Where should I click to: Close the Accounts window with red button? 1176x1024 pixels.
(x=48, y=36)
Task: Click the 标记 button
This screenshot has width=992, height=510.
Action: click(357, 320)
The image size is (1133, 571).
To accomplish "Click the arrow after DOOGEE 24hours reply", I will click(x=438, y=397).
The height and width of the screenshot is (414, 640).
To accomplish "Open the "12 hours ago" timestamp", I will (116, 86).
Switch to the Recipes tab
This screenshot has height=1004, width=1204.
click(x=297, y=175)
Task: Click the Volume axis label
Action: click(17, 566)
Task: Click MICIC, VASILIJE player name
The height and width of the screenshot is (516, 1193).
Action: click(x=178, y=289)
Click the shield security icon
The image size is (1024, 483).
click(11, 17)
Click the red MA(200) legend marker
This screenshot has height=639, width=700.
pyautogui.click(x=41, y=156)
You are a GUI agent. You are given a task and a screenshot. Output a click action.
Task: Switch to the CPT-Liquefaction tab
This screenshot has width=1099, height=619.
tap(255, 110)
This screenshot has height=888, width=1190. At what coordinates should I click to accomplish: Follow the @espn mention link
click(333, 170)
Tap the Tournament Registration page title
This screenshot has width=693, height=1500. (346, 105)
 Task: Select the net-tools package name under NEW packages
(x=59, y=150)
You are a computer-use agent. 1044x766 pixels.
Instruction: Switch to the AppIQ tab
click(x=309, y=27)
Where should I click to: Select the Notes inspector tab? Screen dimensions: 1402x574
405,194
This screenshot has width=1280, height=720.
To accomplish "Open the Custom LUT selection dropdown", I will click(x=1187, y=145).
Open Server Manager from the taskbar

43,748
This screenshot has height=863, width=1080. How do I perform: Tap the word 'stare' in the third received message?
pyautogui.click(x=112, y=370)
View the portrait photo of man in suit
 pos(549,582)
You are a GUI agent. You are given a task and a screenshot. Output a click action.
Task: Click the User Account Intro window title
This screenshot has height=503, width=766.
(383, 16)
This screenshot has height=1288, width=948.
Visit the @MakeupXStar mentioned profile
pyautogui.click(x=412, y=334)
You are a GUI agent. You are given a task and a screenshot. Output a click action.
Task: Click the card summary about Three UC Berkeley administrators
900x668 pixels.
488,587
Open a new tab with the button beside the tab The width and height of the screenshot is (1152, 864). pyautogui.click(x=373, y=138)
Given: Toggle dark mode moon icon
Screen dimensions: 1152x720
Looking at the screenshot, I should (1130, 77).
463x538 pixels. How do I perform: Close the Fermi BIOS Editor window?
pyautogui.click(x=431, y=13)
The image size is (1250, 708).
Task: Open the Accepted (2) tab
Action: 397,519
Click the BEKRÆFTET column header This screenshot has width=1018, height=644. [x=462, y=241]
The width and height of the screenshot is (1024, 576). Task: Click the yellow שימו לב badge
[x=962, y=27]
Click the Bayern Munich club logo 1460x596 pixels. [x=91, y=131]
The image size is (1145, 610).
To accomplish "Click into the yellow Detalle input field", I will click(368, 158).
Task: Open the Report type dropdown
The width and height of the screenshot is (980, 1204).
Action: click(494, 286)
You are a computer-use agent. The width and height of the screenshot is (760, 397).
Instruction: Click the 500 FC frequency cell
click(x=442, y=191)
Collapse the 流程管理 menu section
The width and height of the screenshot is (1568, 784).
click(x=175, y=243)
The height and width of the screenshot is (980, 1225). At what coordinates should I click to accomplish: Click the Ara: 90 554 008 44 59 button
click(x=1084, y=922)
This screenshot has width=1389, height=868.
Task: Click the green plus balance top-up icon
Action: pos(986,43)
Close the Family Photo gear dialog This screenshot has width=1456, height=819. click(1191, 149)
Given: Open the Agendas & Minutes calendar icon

....................

About this exercise> Set down all of the data above again, exactly.

Response to the task>
Where should I click to: Close the Accounts window with red button? 1176x1024 pixels.
(x=48, y=36)
Task: Click the 标记 button
This screenshot has width=992, height=510.
Action: click(357, 320)
The image size is (1133, 571).
To accomplish "Click the arrow after DOOGEE 24hours reply", I will click(x=438, y=397).
The height and width of the screenshot is (414, 640).
To accomplish "Open the "12 hours ago" timestamp", I will (116, 86).
Switch to the Recipes tab
This screenshot has height=1004, width=1204.
click(x=297, y=175)
Task: Click the Volume axis label
Action: click(17, 566)
Task: Click MICIC, VASILIJE player name
The height and width of the screenshot is (516, 1193).
Action: click(x=178, y=289)
Click the shield security icon
The image size is (1024, 483).
click(11, 17)
Click the red MA(200) legend marker
This screenshot has height=639, width=700.
pyautogui.click(x=41, y=156)
You are a GUI agent. You are given a task and a screenshot. Output a click action.
Task: Switch to the CPT-Liquefaction tab
This screenshot has width=1099, height=619.
tap(255, 110)
This screenshot has height=888, width=1190. At what coordinates should I click to accomplish: Follow the @espn mention link
click(333, 170)
Tap the Tournament Registration page title
This screenshot has width=693, height=1500. (346, 105)
 Task: Select the net-tools package name under NEW packages
(x=59, y=150)
You are a computer-use agent. 1044x766 pixels.
Instruction: Switch to the AppIQ tab
click(x=309, y=27)
Where should I click to: Select the Notes inspector tab? Screen dimensions: 1402x574
405,194
This screenshot has width=1280, height=720.
To accomplish "Open the Custom LUT selection dropdown", I will click(x=1187, y=145).
Open Server Manager from the taskbar

43,748
This screenshot has height=863, width=1080. How do I perform: Tap the word 'stare' in the third received message?
pyautogui.click(x=112, y=370)
View the portrait photo of man in suit
 pos(549,582)
You are a GUI agent. You are given a task and a screenshot. Output a click action.
Task: Click the User Account Intro window title
This screenshot has height=503, width=766.
(383, 16)
This screenshot has height=1288, width=948.
Visit the @MakeupXStar mentioned profile
pyautogui.click(x=412, y=334)
You are a GUI agent. You are given a task and a screenshot. Output a click action.
Task: Click the card summary about Three UC Berkeley administrators
900x668 pixels.
488,587
Open a new tab with the button beside the tab The width and height of the screenshot is (1152, 864). pyautogui.click(x=373, y=138)
Given: Toggle dark mode moon icon
Screen dimensions: 1152x720
Looking at the screenshot, I should (1130, 77).
463x538 pixels. How do I perform: Close the Fermi BIOS Editor window?
pyautogui.click(x=431, y=13)
The image size is (1250, 708).
Task: Open the Accepted (2) tab
Action: 397,519
Click the BEKRÆFTET column header This screenshot has width=1018, height=644. [x=462, y=241]
The width and height of the screenshot is (1024, 576). Task: Click the yellow שימו לב badge
[x=962, y=27]
Click the Bayern Munich club logo 1460x596 pixels. [x=91, y=131]
The image size is (1145, 610).
To accomplish "Click into the yellow Detalle input field", I will click(368, 158).
Task: Open the Report type dropdown
The width and height of the screenshot is (980, 1204).
Action: click(494, 286)
You are a computer-use agent. The width and height of the screenshot is (760, 397).
Instruction: Click the 500 FC frequency cell
click(x=442, y=191)
Collapse the 流程管理 menu section
The width and height of the screenshot is (1568, 784).
click(x=175, y=243)
The height and width of the screenshot is (980, 1225). At what coordinates should I click to accomplish: Click the Ara: 90 554 008 44 59 button
click(x=1084, y=922)
This screenshot has width=1389, height=868.
Task: Click the green plus balance top-up icon
Action: pos(986,43)
Close the Family Photo gear dialog This screenshot has width=1456, height=819. click(1191, 149)
Given: Open the Agendas & Minutes calendar icon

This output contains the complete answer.